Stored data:
=== Section Start ===

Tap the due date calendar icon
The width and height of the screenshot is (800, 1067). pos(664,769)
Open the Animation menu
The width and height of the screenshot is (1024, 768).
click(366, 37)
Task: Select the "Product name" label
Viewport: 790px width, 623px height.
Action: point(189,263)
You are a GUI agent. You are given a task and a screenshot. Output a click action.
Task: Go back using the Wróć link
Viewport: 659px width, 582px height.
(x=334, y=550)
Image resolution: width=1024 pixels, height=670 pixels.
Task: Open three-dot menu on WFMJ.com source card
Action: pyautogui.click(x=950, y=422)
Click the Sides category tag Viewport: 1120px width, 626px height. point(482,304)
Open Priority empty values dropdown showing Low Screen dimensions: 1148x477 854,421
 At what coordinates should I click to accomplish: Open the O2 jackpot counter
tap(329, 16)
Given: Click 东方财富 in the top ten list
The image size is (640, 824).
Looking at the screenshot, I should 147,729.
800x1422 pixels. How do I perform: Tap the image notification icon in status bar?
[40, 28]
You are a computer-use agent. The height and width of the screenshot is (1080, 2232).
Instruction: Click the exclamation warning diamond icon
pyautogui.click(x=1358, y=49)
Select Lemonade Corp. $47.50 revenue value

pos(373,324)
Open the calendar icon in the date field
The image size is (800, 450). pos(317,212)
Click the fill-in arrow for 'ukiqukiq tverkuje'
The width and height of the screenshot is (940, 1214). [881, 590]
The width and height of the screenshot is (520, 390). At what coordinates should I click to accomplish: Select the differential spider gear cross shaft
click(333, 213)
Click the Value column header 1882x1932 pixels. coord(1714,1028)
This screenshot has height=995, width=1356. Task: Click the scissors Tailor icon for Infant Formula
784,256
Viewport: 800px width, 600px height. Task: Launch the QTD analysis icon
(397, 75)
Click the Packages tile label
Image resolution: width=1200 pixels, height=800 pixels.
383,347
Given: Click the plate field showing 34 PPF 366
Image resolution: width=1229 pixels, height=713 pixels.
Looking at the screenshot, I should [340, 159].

=== Section End ===

AIM OF THE EXERCISE:
Could you reproduce all of the entries exactly as they appear?

TASK OUTPUT:
Tap the due date calendar icon
The width and height of the screenshot is (800, 1067). pos(664,769)
Open the Animation menu
The width and height of the screenshot is (1024, 768).
click(366, 37)
Task: Select the "Product name" label
Viewport: 790px width, 623px height.
Action: point(189,263)
You are a GUI agent. You are given a task and a screenshot. Output a click action.
Task: Go back using the Wróć link
Viewport: 659px width, 582px height.
(x=334, y=550)
Image resolution: width=1024 pixels, height=670 pixels.
Task: Open three-dot menu on WFMJ.com source card
Action: pyautogui.click(x=950, y=422)
Click the Sides category tag Viewport: 1120px width, 626px height. point(482,304)
Open Priority empty values dropdown showing Low Screen dimensions: 1148x477 854,421
 At what coordinates should I click to accomplish: Open the O2 jackpot counter
tap(329, 16)
Given: Click 东方财富 in the top ten list
The image size is (640, 824).
Looking at the screenshot, I should 147,729.
800x1422 pixels. How do I perform: Tap the image notification icon in status bar?
[40, 28]
You are a computer-use agent. The height and width of the screenshot is (1080, 2232).
Instruction: Click the exclamation warning diamond icon
pyautogui.click(x=1358, y=49)
Select Lemonade Corp. $47.50 revenue value

pos(373,324)
Open the calendar icon in the date field
The image size is (800, 450). pos(317,212)
Click the fill-in arrow for 'ukiqukiq tverkuje'
The width and height of the screenshot is (940, 1214). [881, 590]
The width and height of the screenshot is (520, 390). At what coordinates should I click to accomplish: Select the differential spider gear cross shaft
click(333, 213)
Click the Value column header 1882x1932 pixels. coord(1714,1028)
This screenshot has height=995, width=1356. Task: Click the scissors Tailor icon for Infant Formula
784,256
Viewport: 800px width, 600px height. Task: Launch the QTD analysis icon
(397, 75)
Click the Packages tile label
Image resolution: width=1200 pixels, height=800 pixels.
383,347
Given: Click the plate field showing 34 PPF 366
Image resolution: width=1229 pixels, height=713 pixels.
Looking at the screenshot, I should [340, 159].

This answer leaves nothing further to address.